2. The strength of defending armies dissuades the AI from attacking. My first impression is that it is true combat strength, not numbers or the number of units. They won't attack comparable or stronger armies. If multiple AI stacks exceed the limit, they do attack, ergo the decision is not made on a per stack basis.
3. Defenders do not need to be in the settlement proper to have the defensive effect, hovering somewhere in the province is sufficient. Whether they need to be in a certain maximum radius around the settlement or just anywhere I can't say yet.
4. Forts maybe increase the defensive effect. Again they don't need to be located in mountain passes or approaches, just somewhere in the province.
5. Such dissuaded AI stacks do not necessarily move away, but sometimes stop and stay right where they were when you moved your stack into the province, maybe because they have nothing else to do. I had an AS stack parked right next to a settlement for years without them attacking me. Once you move your dissuasion forces away, or once they are able to bring more troops, they drop any pretenses or ceasefires and attack immediately of course following their true Total War nature.
6. The dissuaders do not need to be in a single stack.
What this means is that it could be possible to "cover" (or at least significantly hamper the assault of) multiple provinces with one strong army, by stationing it on the borders in between. When AI stacks start wandering, move the army into the province in question. Or have medium sized stacks in all border provinces and move another medium sized into the relevant ones.
This is of course already done by many, but I want to stress that these troops do not engage but only threaten, in order to prevent the time wasting stream of stacks. It is possible that the AI will only use the time to build up and move in with even larger stacks later, but this is in the interest of most players anyway (fewer small battles, more decisive battles.)
So what else do we need to find out?
- Reproduce the above findings more repeatably
- Check whether it is sufficient to have dissuasion forces just anywhere in the province, even if it is a huge one
- Find out more about the "decision process" of whether to start moving into a player province while at peace:
Which stacks start moving into your province at all?
Do they cross multiple provinces to get to you?
Or are they somehow "anchored" to a specific AI settlement? Maybe the settlement they were last in?
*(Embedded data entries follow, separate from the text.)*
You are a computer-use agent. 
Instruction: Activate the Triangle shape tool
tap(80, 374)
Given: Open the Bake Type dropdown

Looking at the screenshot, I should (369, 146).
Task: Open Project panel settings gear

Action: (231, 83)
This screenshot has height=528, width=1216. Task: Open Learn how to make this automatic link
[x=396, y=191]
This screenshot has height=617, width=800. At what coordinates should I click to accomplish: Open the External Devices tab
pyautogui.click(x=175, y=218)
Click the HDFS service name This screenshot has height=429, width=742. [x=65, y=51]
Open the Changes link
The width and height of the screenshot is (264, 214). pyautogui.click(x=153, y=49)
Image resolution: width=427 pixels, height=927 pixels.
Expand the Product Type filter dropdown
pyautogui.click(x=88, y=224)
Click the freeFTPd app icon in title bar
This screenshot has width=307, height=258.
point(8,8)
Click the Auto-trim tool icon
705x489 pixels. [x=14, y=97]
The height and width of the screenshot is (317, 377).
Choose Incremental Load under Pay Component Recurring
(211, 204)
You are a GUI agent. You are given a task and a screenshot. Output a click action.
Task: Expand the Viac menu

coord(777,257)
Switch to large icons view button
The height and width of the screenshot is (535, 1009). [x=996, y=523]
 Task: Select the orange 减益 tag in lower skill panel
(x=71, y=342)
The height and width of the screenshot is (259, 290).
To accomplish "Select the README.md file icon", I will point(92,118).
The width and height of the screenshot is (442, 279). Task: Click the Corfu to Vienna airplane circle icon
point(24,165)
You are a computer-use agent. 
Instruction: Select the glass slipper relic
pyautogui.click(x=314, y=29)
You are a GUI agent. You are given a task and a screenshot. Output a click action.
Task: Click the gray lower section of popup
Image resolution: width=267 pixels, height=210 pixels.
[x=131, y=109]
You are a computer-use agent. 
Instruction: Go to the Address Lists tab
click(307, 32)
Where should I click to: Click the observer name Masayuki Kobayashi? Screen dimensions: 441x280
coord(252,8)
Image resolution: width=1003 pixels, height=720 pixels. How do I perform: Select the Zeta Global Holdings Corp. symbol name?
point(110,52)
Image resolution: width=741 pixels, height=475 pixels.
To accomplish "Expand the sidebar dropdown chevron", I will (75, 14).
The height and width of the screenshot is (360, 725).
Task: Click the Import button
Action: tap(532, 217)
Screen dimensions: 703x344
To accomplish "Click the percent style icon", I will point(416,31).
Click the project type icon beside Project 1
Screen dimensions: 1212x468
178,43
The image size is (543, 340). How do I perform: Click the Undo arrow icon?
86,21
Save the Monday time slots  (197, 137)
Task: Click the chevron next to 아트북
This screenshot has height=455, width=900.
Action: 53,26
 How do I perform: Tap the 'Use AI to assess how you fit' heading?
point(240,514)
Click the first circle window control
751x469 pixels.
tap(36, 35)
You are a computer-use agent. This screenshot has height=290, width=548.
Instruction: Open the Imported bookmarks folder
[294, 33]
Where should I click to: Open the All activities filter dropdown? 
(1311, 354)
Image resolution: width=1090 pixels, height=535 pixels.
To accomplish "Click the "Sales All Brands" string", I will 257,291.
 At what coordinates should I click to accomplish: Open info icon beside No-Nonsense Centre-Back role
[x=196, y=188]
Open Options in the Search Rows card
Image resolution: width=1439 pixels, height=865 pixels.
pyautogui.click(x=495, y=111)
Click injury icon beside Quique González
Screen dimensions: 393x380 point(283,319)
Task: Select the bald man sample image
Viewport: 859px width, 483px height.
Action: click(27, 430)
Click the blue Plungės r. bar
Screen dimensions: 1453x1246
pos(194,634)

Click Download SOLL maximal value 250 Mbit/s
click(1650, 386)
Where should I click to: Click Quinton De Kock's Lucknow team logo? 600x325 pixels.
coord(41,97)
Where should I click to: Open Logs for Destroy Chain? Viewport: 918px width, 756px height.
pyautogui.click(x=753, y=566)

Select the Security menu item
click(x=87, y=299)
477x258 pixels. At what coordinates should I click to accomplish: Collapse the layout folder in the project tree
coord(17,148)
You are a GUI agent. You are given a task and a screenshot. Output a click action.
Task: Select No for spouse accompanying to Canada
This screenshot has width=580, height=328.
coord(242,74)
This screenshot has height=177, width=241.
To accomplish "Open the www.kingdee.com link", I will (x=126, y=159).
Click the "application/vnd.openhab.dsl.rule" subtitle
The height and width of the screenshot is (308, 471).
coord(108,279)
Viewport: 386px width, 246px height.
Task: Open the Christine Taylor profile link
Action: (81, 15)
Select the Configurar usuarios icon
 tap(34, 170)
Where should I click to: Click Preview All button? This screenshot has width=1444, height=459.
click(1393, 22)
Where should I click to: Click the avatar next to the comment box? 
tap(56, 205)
Or the one they were created in?
Will they move into a player province if the player has forces in the AI province or will they rather attack those first? (I have already seen something different though)
Are there differences in movement decision between peace time and war?
[My guess is that they only cross their own provinces when at war with a faction. The normal peacetime roaming attacks of opportunity (those which start the wars) are launched out of AI provinces next to player provinces when said provs are undermanned.]